It has been a mere seven months since we adopted Cinder Ella from Puppy Paws Rescue of Maryland. She has enamored us with her kindnesses, intelligence, playfulness, and gentleness. She truly is a significant member of our family. And her affection and attention to us has helped us better cope with these unusual Coronavirus days of isolation and overabundance of continuing bad news. And just this quickly, we have realized what a loss we will feel when her day comes to go to the rainbow bridge. Meanwhile, we pray that we have many, many happy years together before we have to say goodbye.
Which leads me to a story I discovered while scanning social media today. It was dated April 12, 2020, and was written by a woman who claimed to be new to the area and who had chosen to go to an animal rescue to find a companion pet–a black lab called “Reggie. Below, is the picture included with her post. As the story went on, the adoptive mom discovered a sealed envelop among the items that the owner had turned over to the rescue to be given to the adoptive family.
The letter was from the dog’s sole owner and sole companion of six years. He said they were inseparable and did everything together. He also included Reggie’s feeding schedule, his likes and dislikes, his favorite toys, activities, and even his quirks. Close to the end of the letter, the owner said Reggie’s real name was Tank, named because of the vehicle he drove. Then the owner said he was in the Army and just deployed to Iraq and that he hoped to retrieve his dog upon his return home… “If I have to give up Tank to keep those terrible people from coming to the US I am glad to have done so. He is my example of service and of love. I hope I honored him by my service to my country and comrades. Good luck with Tank. Give him a good home, and give him an extra kiss goodnight – every night – from me.”
Reggie/Tank’s new owner then closed her post by saying that she had heard of Paul Mallory, that everyone in town knew him. He was a local kid, killed in Iraq a few months earlier and posthumously given the Silver Star when he gave his life to save three buddies. Paul was Reggie/Tank’s owner.

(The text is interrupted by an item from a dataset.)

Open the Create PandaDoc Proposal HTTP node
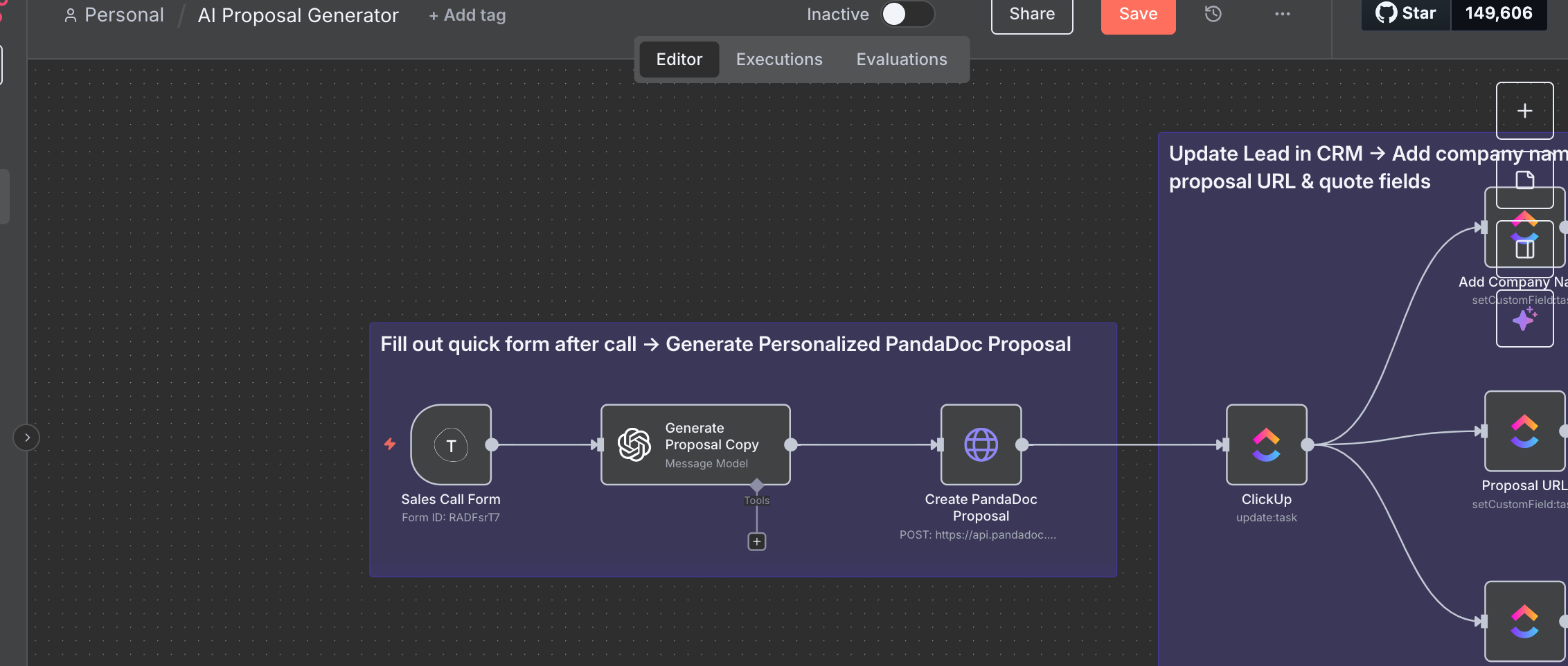 pos(981,445)
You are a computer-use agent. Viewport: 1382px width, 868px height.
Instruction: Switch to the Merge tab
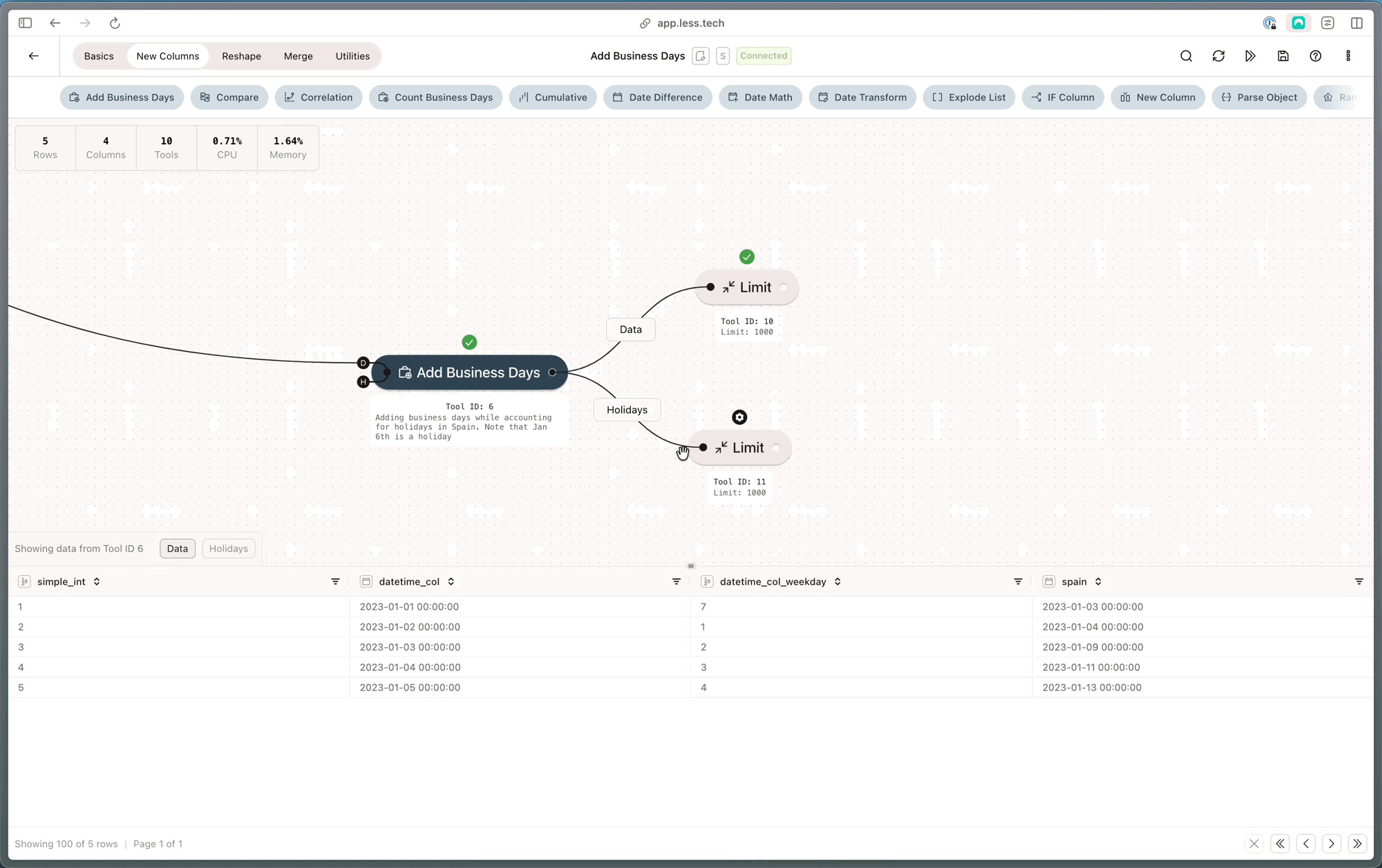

After reading this extremely endearing and detailed post, and the joy and tears disappeared, I realized that there were some gaps or guffaws in it. For example, what shelter can keep a dog and its belongings until the owner’s commanding officer contacts them to say that he won’t be coming home? So, I went back online and googled “Reggie and Tank black lab adoption story”. Researchers concluded the story was a hoax . It dates back to August 2008 when it was first posted. Researchers checked service records for men named Paul Mallory and men named Paul Mallory who had received posthumous Silver Medals. There were none. As poignant as the story was, it was fake. But my emotions that it evoked were very real.
So please share with others, to let them know that not everything you read is true; and to inform those family or friends who may have pets and are pending deployment that there are services to assist those departing for overseas duty with the process of finding good temporary homes for their pets, such as “Dogs on Deployment” and “Guardian Angels for Soldier’s Pet.” And, if you’re personally looking for a way to help those who are serving their country outside the U.S. and have room in your life for an extra cat or dog for the duration of someone’s tour of duty, do consider opening your home to a military pet.